_EXERCISE DETAILS_. Starting at the line with "Screen dimensions: 496x405", copy each line through the last one below exactly as written, without any pictures.

───── AVAILABLE DATA

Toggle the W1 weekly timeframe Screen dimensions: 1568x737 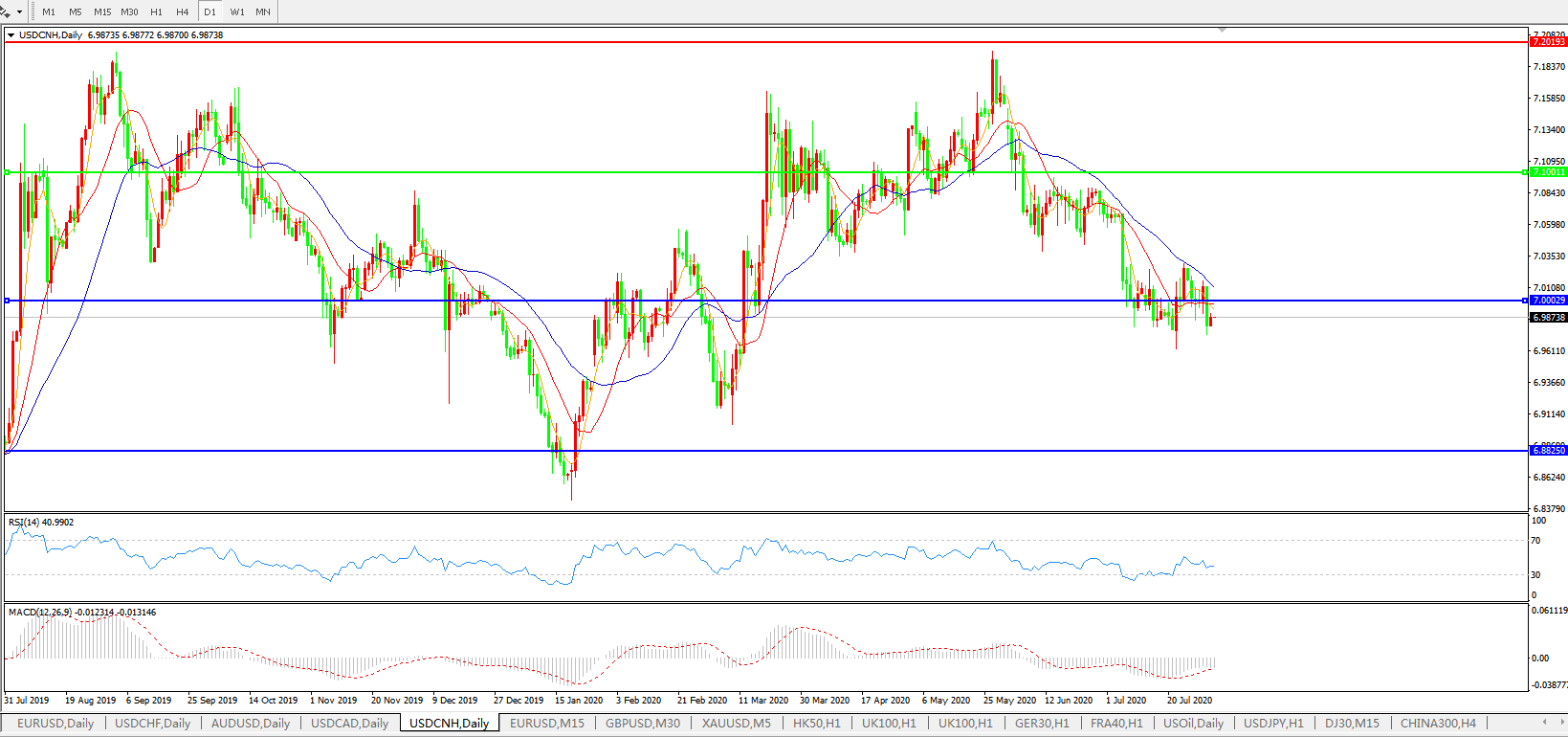point(237,11)
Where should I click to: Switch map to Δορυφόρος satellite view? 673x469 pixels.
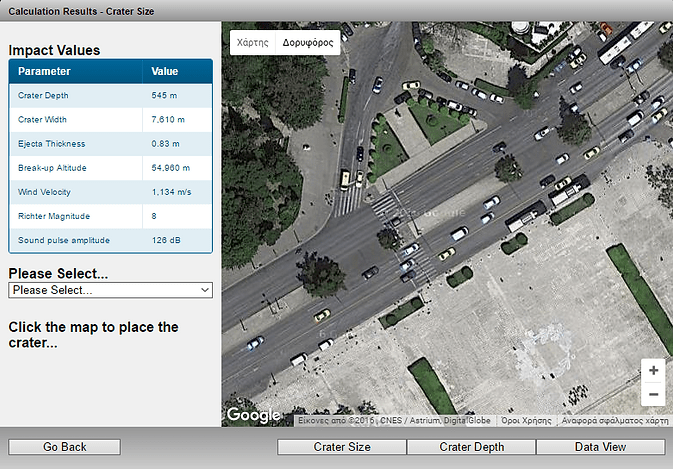tap(308, 42)
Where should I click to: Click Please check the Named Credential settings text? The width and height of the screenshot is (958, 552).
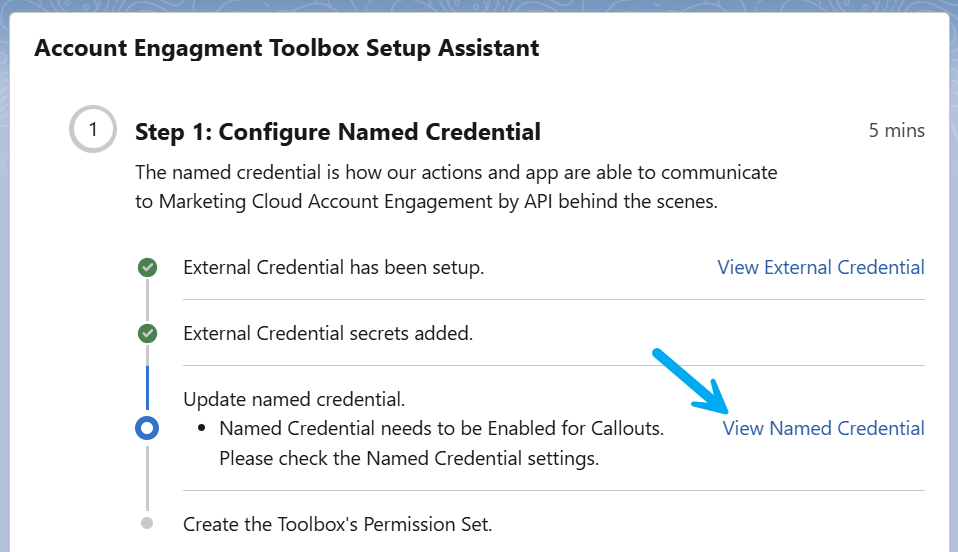pos(409,458)
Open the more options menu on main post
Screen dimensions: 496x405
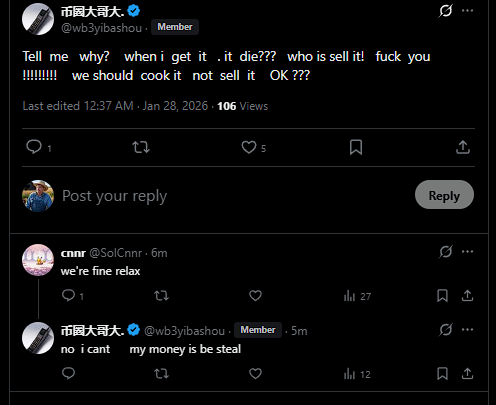[x=467, y=11]
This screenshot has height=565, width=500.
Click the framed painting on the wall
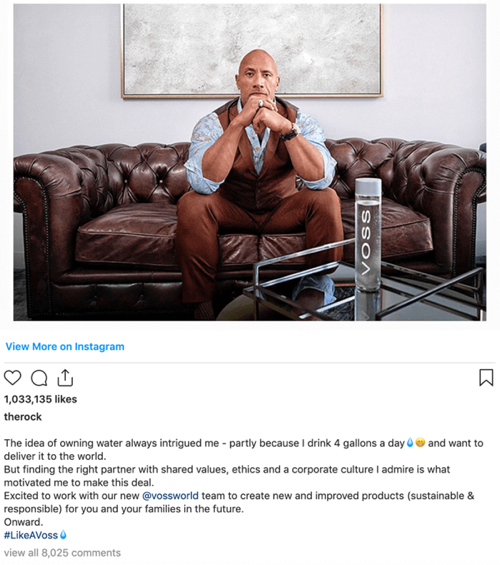(x=252, y=50)
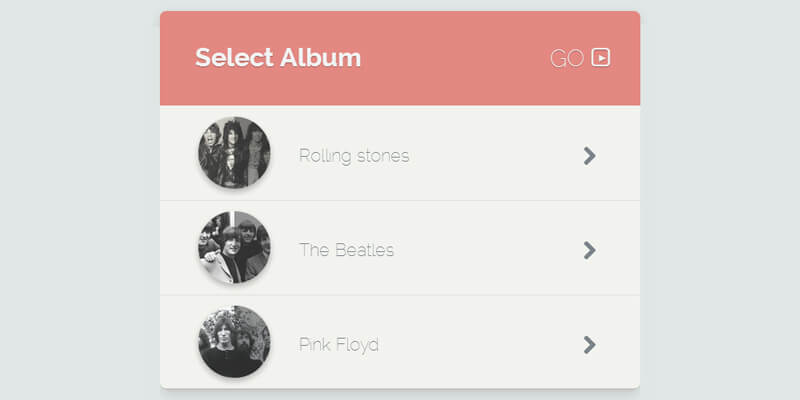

──────────

_WRITTEN ANSWER_.
Screen dimensions: 496x405
[x=467, y=11]
This screenshot has height=565, width=500.
Click the framed painting on the wall
(x=252, y=50)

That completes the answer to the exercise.